▶ [YOUR ASSIGNMENT]: Return the entries in their entirety, precisely as given.
INPUT START
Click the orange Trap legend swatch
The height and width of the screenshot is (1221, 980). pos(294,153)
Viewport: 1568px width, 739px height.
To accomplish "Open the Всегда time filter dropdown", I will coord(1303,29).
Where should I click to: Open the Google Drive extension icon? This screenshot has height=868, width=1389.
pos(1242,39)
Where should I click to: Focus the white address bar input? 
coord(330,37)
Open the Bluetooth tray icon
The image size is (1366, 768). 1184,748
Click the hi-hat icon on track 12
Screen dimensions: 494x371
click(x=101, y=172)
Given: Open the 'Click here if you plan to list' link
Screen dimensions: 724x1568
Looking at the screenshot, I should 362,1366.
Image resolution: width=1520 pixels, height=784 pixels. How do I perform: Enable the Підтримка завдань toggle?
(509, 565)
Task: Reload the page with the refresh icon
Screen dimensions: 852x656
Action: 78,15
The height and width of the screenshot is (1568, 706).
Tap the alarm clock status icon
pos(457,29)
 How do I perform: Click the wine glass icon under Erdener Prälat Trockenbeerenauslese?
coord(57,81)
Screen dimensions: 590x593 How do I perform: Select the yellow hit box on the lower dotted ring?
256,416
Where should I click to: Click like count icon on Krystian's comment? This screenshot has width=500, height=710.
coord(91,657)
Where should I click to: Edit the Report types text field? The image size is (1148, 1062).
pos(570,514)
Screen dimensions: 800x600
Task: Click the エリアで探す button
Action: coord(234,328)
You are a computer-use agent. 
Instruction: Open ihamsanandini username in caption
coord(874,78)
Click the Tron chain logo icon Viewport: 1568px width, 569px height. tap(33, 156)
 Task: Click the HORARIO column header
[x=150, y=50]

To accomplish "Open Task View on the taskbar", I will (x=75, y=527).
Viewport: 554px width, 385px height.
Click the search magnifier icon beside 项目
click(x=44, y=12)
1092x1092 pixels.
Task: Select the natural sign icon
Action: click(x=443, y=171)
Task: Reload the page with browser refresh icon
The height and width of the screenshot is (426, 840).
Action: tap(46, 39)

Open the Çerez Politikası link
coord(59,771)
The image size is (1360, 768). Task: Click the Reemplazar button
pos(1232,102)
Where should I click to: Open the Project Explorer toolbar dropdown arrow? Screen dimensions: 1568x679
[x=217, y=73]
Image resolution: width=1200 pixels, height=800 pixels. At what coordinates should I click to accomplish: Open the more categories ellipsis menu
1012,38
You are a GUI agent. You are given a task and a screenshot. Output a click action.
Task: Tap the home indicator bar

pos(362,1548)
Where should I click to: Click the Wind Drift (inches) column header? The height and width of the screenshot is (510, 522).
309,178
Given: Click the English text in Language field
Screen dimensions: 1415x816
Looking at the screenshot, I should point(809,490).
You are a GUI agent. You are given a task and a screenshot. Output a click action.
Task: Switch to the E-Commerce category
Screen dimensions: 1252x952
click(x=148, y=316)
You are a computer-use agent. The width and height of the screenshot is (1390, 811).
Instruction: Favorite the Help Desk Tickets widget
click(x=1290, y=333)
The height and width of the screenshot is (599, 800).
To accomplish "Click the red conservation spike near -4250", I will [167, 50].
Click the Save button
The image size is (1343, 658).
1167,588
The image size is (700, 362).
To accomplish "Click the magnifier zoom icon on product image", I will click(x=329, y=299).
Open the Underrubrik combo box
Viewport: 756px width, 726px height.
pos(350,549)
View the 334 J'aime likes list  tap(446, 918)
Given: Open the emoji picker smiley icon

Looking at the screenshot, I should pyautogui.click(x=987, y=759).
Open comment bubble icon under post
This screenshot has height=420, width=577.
INPUT END
▶ [RESULT OF THE TASK]:
Click the orange Trap legend swatch
The height and width of the screenshot is (1221, 980). pos(294,153)
Viewport: 1568px width, 739px height.
To accomplish "Open the Всегда time filter dropdown", I will coord(1303,29).
Where should I click to: Open the Google Drive extension icon? This screenshot has height=868, width=1389.
pos(1242,39)
Where should I click to: Focus the white address bar input? 
coord(330,37)
Open the Bluetooth tray icon
The image size is (1366, 768). 1184,748
Click the hi-hat icon on track 12
Screen dimensions: 494x371
click(x=101, y=172)
Given: Open the 'Click here if you plan to list' link
Screen dimensions: 724x1568
Looking at the screenshot, I should 362,1366.
Image resolution: width=1520 pixels, height=784 pixels. How do I perform: Enable the Підтримка завдань toggle?
(509, 565)
Task: Reload the page with the refresh icon
Screen dimensions: 852x656
Action: 78,15
The height and width of the screenshot is (1568, 706).
Tap the alarm clock status icon
pos(457,29)
 How do I perform: Click the wine glass icon under Erdener Prälat Trockenbeerenauslese?
coord(57,81)
Screen dimensions: 590x593 How do I perform: Select the yellow hit box on the lower dotted ring?
256,416
Where should I click to: Click like count icon on Krystian's comment? This screenshot has width=500, height=710.
coord(91,657)
Where should I click to: Edit the Report types text field? The image size is (1148, 1062).
pos(570,514)
Screen dimensions: 800x600
Task: Click the エリアで探す button
Action: coord(234,328)
You are a computer-use agent. 
Instruction: Open ihamsanandini username in caption
coord(874,78)
Click the Tron chain logo icon Viewport: 1568px width, 569px height. tap(33, 156)
 Task: Click the HORARIO column header
[x=150, y=50]

To accomplish "Open Task View on the taskbar", I will (x=75, y=527).
Viewport: 554px width, 385px height.
Click the search magnifier icon beside 项目
click(x=44, y=12)
1092x1092 pixels.
Task: Select the natural sign icon
Action: click(x=443, y=171)
Task: Reload the page with browser refresh icon
The height and width of the screenshot is (426, 840).
Action: tap(46, 39)

Open the Çerez Politikası link
coord(59,771)
The image size is (1360, 768). Task: Click the Reemplazar button
pos(1232,102)
Where should I click to: Open the Project Explorer toolbar dropdown arrow? Screen dimensions: 1568x679
[x=217, y=73]
Image resolution: width=1200 pixels, height=800 pixels. At what coordinates should I click to accomplish: Open the more categories ellipsis menu
1012,38
You are a GUI agent. You are given a task and a screenshot. Output a click action.
Task: Tap the home indicator bar

pos(362,1548)
Where should I click to: Click the Wind Drift (inches) column header? The height and width of the screenshot is (510, 522).
309,178
Given: Click the English text in Language field
Screen dimensions: 1415x816
Looking at the screenshot, I should point(809,490).
You are a GUI agent. You are given a task and a screenshot. Output a click action.
Task: Switch to the E-Commerce category
Screen dimensions: 1252x952
click(x=148, y=316)
You are a computer-use agent. The width and height of the screenshot is (1390, 811).
Instruction: Favorite the Help Desk Tickets widget
click(x=1290, y=333)
The height and width of the screenshot is (599, 800).
To accomplish "Click the red conservation spike near -4250", I will [167, 50].
Click the Save button
The image size is (1343, 658).
1167,588
The image size is (700, 362).
To accomplish "Click the magnifier zoom icon on product image", I will click(x=329, y=299).
Open the Underrubrik combo box
Viewport: 756px width, 726px height.
pos(350,549)
View the 334 J'aime likes list  tap(446, 918)
Given: Open the emoji picker smiley icon

Looking at the screenshot, I should pyautogui.click(x=987, y=759).
Open comment bubble icon under post
This screenshot has height=420, width=577.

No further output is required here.